--- BEGIN ---

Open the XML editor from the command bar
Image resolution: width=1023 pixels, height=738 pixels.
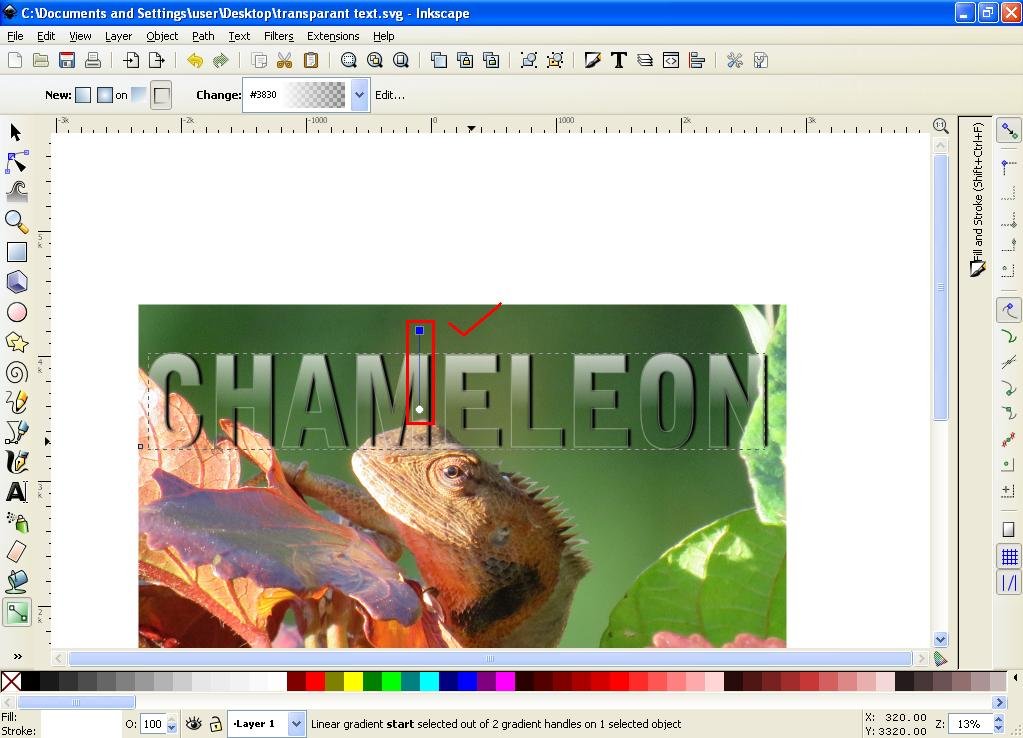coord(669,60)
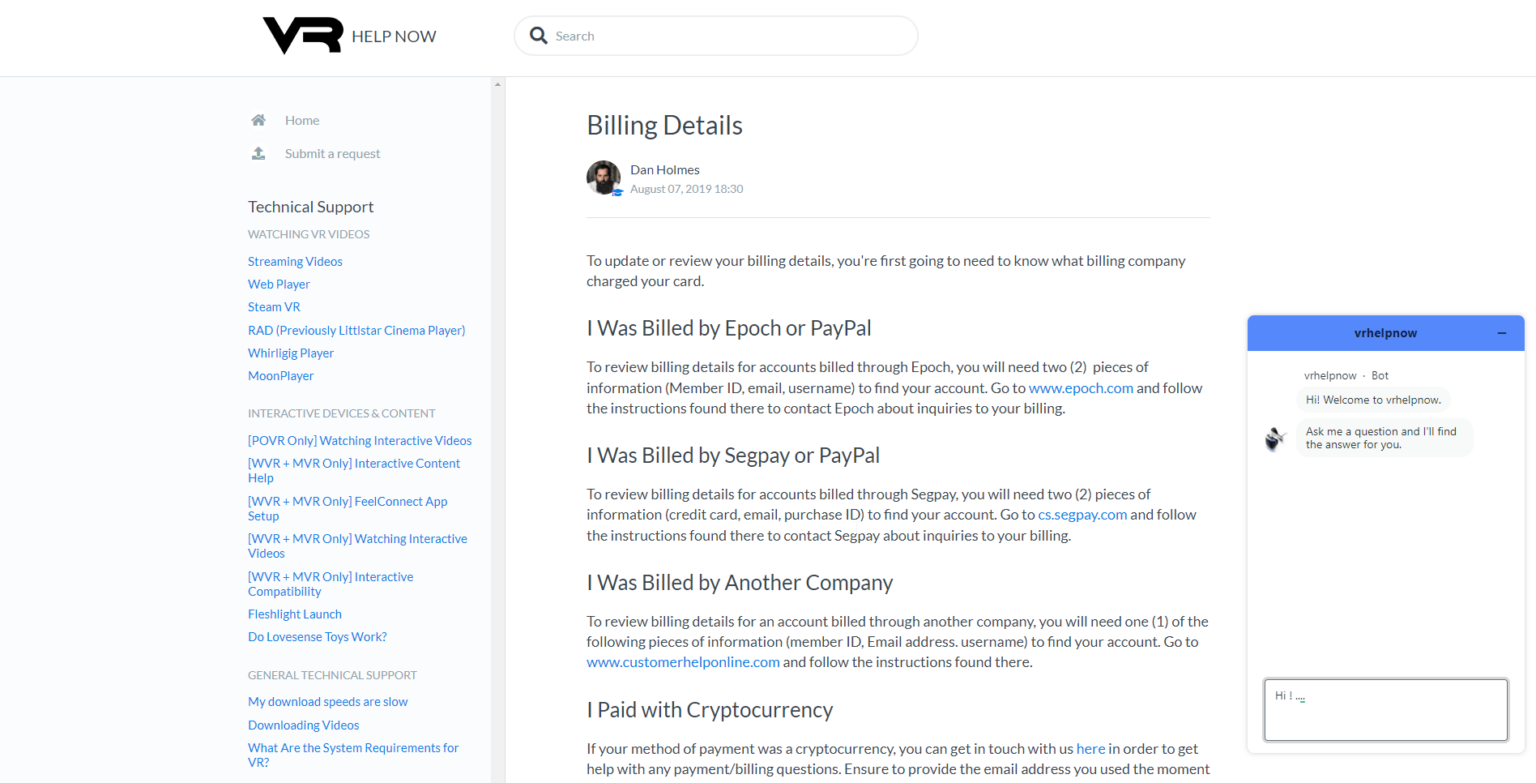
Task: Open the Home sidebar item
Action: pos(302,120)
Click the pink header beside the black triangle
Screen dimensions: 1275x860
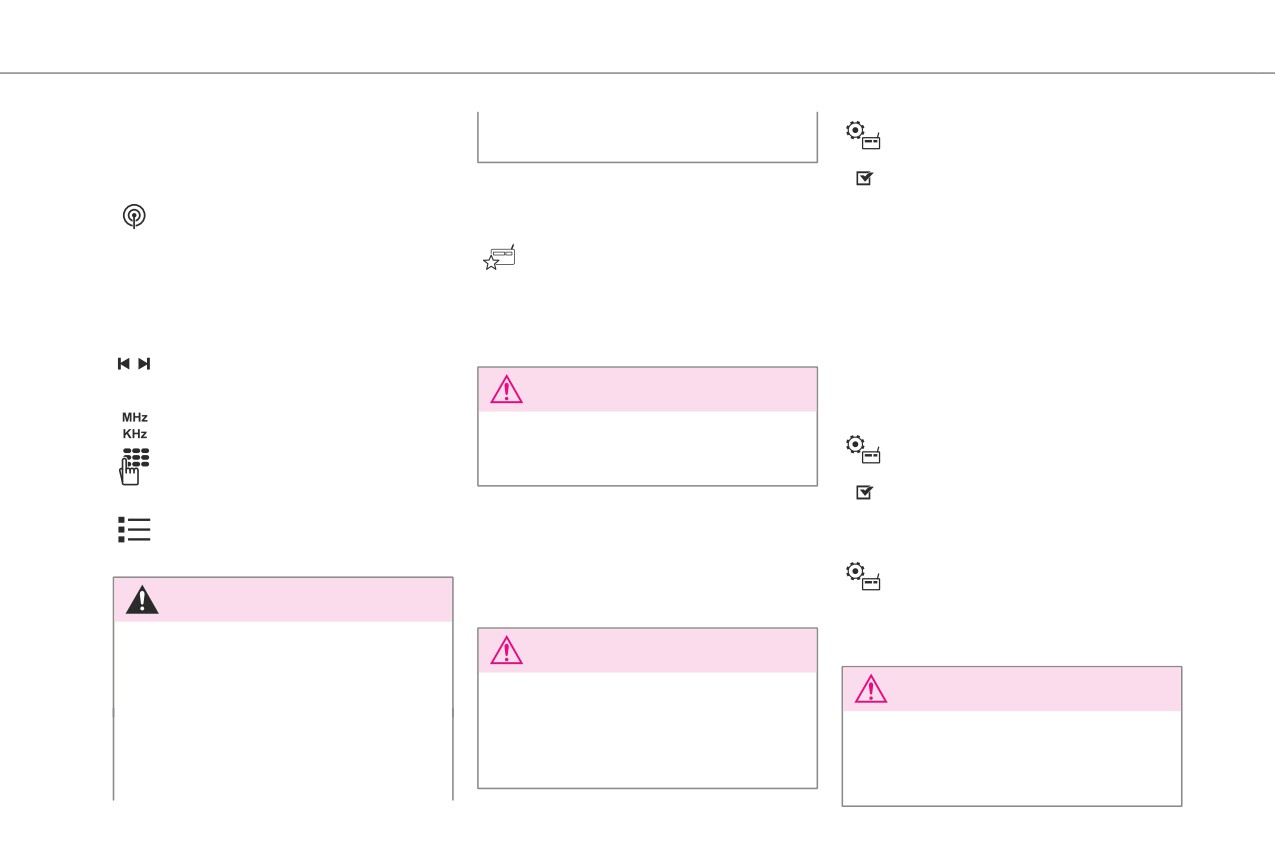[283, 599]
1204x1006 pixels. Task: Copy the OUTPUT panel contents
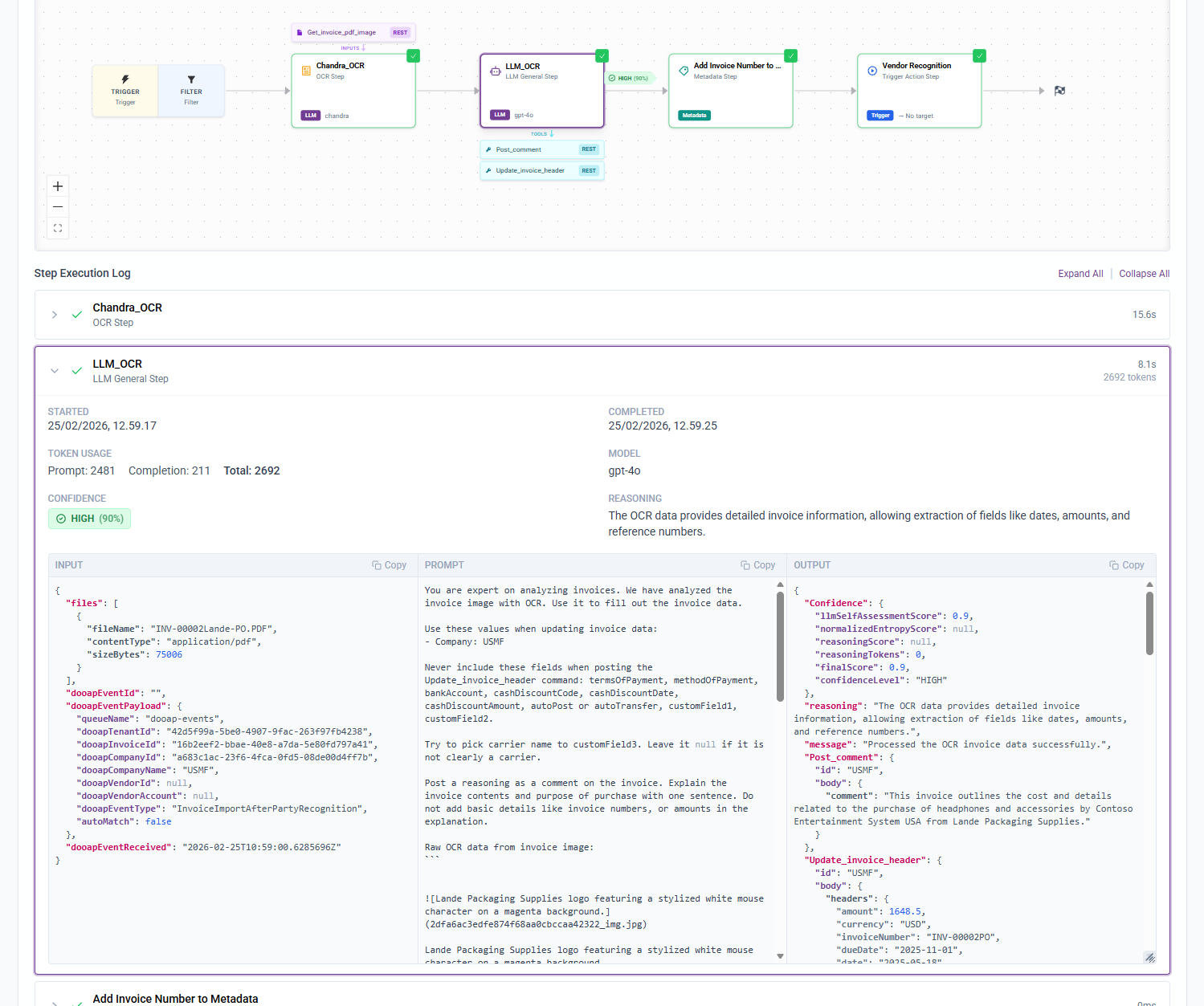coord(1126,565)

--- END ---

• [Instruction]: Count the lines above that contain the string "Task", with case counting. How many are there? Give only the number.

• [Solution to the exercise]: 2